TEXTE>
Kaneto Shindo, né à Hiroshima en 1912, avait déjà accumulé une liste formidable et incroyablement variée de scenarii et de réalisation au moment où il réalisa Onibaba et Kuroneko. Il est difficile d’imaginer désormais comment le fils d’une famille très modeste a pu réaliser son rêve de devenir scénariste puis entamer une brillante carrière de réalisateur. Quoi qu’il en soit, au début de la vingtaine, il réussit à se faire embaucher dans le département artistique de la petite mais prolifique Shinko Kinema ; ses deux premiers scénarios produits furent les deux dernières productions du studio. Après deux ans dans l’armée, il fut embauché par Shochiku Eiga et écrivit des scénarios pour Ichikawa, Seijun Suzuki, et Mizoguchi qu’il considérait comme un mentor et à qui il rendit hommage dans le documentaire datant de 1975 Aru eiga kantoku no shôgai. Devenu réalisateur au début des années 50, Shindo échange alors la sécurité financière de l’écriture de films (pour une firme réputée) pour la liberté artistique lorsqu’il cofonde Kindai Eiga Kyokai. Le deuxième long métrage de la jeune société de production, écrit et réalisé par Shindo, fut Les Enfants d’Hiroshima (1952), dans lequel une jeune institutrice (interprétée par l’épouse et muse de Shindo, Nobuko Otowa) parcourt les ruines humaines et matérielles de sa ville natale à la recherche d’un de ses anciens élèves ; son traitement opportun et touchant d’un sujet douloureux a garanti une attention internationale pour le réalisateur débutant. Shindo a ensuite écrit et réalisé un nombre important de drames contemporains ou historiques, de films de guerre, de thrillers, de films sur la délinquance juvénile, de films de yakuza et de comédies, mais surtout L’Île nue (1960), un film sans paroles et profondément poétique, acclamé par la critique, une œuvre hybride, un envoutant documentaire-fiction dans lequel les membres d’une famille d’agriculteurs luttent sans fin pour gagner leur vie sur une île inhospitalière, puis Onibaba (1964), et  Kuroneko (1968), films que Potemkine rediffuse actuellement dans les salles.

ENREGISTREMENTS>
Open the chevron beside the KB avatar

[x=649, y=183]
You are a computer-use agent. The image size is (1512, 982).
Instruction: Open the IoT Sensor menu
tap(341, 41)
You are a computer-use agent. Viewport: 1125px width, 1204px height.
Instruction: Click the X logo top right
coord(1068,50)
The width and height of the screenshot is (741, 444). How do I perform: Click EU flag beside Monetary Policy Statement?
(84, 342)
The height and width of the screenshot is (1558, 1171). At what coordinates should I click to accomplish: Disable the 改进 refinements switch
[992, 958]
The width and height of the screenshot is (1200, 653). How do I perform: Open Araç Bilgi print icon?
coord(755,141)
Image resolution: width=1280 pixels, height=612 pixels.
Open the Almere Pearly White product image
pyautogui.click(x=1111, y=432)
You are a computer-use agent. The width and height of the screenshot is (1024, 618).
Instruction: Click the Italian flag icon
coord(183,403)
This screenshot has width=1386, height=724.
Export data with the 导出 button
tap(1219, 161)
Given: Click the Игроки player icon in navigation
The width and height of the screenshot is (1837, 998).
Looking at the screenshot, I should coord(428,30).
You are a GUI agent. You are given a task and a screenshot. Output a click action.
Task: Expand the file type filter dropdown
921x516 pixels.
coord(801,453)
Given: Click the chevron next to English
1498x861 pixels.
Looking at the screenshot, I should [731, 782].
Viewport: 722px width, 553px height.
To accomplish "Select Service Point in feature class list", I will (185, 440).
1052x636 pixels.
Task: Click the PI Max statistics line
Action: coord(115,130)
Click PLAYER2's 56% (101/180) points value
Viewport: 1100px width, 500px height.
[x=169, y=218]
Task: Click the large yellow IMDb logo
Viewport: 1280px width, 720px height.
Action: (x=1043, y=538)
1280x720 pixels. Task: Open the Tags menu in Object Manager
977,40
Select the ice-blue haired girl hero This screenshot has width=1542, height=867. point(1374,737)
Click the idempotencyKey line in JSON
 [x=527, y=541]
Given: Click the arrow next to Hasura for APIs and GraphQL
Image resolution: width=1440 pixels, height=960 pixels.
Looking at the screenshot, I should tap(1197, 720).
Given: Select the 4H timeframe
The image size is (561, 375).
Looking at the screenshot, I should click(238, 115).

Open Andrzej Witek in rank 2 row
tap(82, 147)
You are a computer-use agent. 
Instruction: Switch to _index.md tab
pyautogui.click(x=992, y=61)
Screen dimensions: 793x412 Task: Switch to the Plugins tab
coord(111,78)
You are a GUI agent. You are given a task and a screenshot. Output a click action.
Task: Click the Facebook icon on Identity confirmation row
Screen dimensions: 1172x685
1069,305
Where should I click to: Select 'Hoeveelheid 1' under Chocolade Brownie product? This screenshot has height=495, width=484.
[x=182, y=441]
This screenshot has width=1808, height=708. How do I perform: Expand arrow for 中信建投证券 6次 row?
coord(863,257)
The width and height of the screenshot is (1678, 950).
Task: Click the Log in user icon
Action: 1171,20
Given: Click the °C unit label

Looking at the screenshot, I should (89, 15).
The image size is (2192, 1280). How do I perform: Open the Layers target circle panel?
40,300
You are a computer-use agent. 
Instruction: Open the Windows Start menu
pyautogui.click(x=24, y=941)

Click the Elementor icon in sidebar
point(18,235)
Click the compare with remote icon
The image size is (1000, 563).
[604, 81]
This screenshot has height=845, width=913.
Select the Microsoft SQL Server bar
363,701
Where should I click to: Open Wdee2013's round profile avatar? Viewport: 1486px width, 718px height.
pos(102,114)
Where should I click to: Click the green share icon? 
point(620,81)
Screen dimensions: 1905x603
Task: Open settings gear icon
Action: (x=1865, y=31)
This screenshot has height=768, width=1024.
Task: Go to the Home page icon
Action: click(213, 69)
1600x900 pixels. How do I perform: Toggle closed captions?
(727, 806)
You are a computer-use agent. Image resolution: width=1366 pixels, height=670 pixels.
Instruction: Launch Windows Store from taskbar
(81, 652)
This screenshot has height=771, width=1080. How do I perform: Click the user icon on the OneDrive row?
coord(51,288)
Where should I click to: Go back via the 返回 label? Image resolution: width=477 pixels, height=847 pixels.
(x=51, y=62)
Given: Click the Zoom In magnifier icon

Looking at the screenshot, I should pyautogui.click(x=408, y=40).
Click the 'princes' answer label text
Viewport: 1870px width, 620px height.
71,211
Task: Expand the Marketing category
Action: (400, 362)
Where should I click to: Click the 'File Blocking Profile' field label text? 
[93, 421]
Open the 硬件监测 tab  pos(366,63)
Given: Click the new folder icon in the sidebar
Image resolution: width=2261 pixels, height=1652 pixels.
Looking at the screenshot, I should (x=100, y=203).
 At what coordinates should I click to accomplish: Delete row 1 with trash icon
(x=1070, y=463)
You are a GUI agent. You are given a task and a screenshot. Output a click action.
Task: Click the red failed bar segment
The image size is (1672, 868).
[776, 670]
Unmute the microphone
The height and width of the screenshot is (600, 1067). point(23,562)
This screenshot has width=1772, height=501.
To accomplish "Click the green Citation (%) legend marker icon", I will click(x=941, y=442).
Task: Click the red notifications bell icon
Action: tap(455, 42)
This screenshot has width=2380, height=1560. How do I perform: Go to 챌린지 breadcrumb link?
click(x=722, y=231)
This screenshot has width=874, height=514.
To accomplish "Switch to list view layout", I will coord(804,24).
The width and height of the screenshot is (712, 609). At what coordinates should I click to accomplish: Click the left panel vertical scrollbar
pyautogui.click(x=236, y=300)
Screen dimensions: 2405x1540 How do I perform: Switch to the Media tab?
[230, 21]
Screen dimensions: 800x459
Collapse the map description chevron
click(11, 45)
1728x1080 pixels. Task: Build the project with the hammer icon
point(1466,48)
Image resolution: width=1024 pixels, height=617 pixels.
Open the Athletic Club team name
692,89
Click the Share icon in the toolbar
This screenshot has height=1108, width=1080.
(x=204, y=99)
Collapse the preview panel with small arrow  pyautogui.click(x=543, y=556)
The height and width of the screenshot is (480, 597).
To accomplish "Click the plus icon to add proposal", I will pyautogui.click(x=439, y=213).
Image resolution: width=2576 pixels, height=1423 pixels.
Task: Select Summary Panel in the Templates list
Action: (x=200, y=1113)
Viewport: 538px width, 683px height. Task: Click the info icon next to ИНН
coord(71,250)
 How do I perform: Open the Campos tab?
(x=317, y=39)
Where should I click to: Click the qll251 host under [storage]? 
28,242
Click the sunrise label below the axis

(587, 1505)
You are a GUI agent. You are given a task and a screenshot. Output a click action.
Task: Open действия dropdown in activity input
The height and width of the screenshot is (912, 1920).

EXERCICE> Selon le texte sur Kaneto Shindo, pourquoi Les Enfants d'Hiroshima a-t-il valu au réalisateur débutant une attention internationale ? Répondez en une à trois phrases.

RÉPONSE> Le film a attiré l'attention internationale sur Shindo grâce à son traitement opportun et touchant d'un sujet douloureux. Une jeune institutrice y parcourt les ruines humaines et matérielles de sa ville natale à la recherche d'un de ses anciens élèves.